However, we need an a priori, an up-front definition of
those types of cases that raise such matters of public interest
so that they are no longer capable of being dealt with solely
by an inspector, but require the political accountability of Ministers
to Parliament.
Mr Blunt
11. In the end they will not meet any test of
independence in the European Court because if a local authority
makes a finding and there is an appeal to the inspectors, the
inspectors will make a decision based on policy planning guidance,
issued by central government, that does not require the approval
of Parliament. In 99 per cent of cases, it is against that framework
that they make the decision. Then you have the other 1 per cent
of cases where frankly the Secretary of State can be as arbitrary
as he likes in coming to his final decision, based on the advice
that he receives from his own civil servants. That system is wholly
open to challenge, is it not?
(Professor Grant) Yes, indeed, it is. It is even more
complex than you have suggested. In 99 per cent of cases, not
all will be clearly governed by PPG and the development plan must
take priority anyway. Inspectors are always having to balance
conflicting and opposed principles of policy derived from the
development plan and from PPG. The difference is that they are,
unlike a judge, taking a decision that involves policy, and that
has as its objective the advancement of policy, as opposed to
the resolution of a dispute on the facts and on the law. However
they are constructed, whether as an independent body or within
government, they have a different role from a conventional judge,
so it is not possible to apply to them a puritan approach to the
interpretation of the convention. As they grapple with the impact
of the convention on the planning system, the Government will
need to do their best to try to ensure that independence is made
as great as possible for those cases where inspectors can properly
take decisions, and that where Ministers have to take decisions
that nonetheless the process of inquiry and reporting retains
its independence.
Christine Butler
12. Do you have guidelines for the criteria
under which the Secretary of State may call in matters for his
own decision?
(Professor Grant) Yes, we do have guidelines for two
categories of cases at the moment. One is for call-in decisions
and one is for recovery decisions. It may be important to shift
those to ensure that both recovery and call-in decisions are taken
at the same time and that there is no subsequent interference
with an inspector's jurisdiction while handling an appeal.
Mr Blunt
13. Am I right in thinking that the complaints
system about planning appeals will not meet the requirements of
the Human Rights Act when it comes into force on 2 October?

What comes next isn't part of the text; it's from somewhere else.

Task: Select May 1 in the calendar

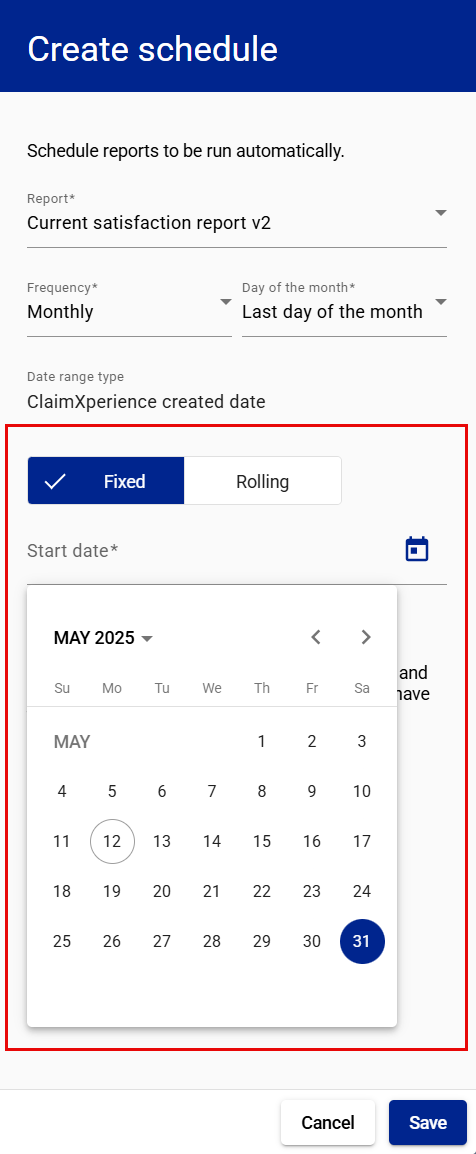Action: 262,741
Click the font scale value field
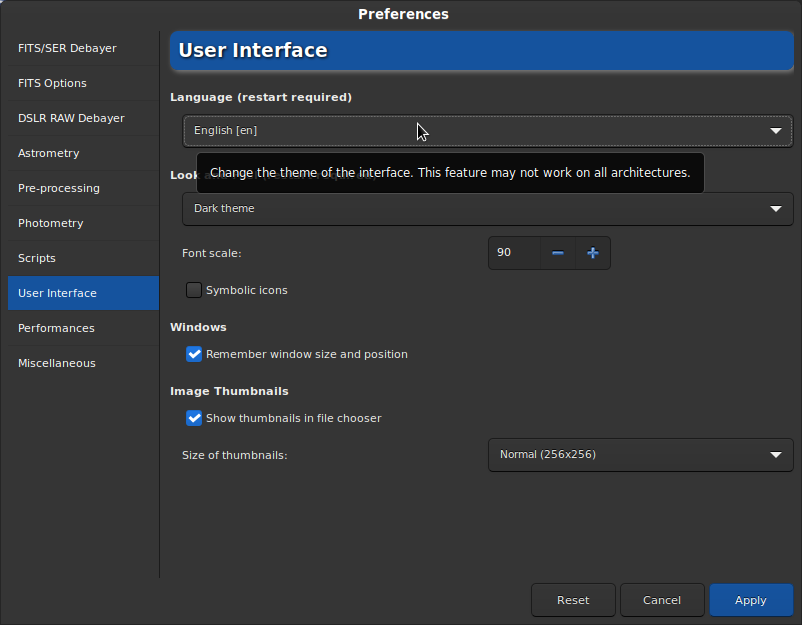802x625 pixels. click(514, 253)
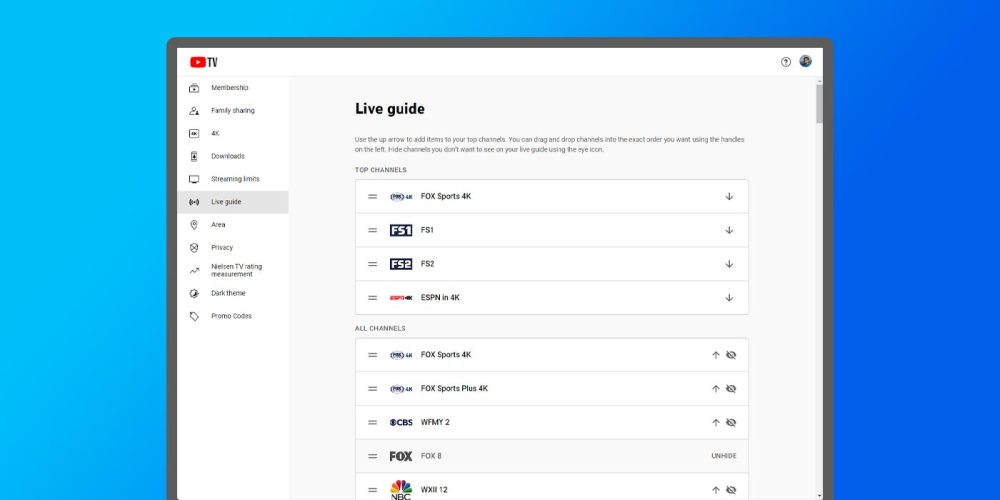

(Professor Grant) No, I do not believe it will.
14. Is it possible to establish an independent
complaints system that would enable full investigation of the
inspectorate's decisions to take place under the Human Rights
Act without prejudicing people's ability to seek judicial review
in the High Court?
(Professor Grant) That is difficult. People tend to
complain about a procedure on the basis of outcome. The clear
rule is that one cannot interfere with outcome once a decision
has been handed down because it is a public decision and has wide-spread
implications. The only way in which to interfere with it is by
application to the High Court, which is a slow, cumbersome and
expensive procedure. To deal with people's sense of grievance
it is necessary to have an open and transparent complaints procedure.
The inspectorate runs such a procedure, but inevitably it is a
process in which inspectors themselves review the decision-making
that has taken place by themselves, or by other inspectors and
that lacks a wholly ideal sense of independence.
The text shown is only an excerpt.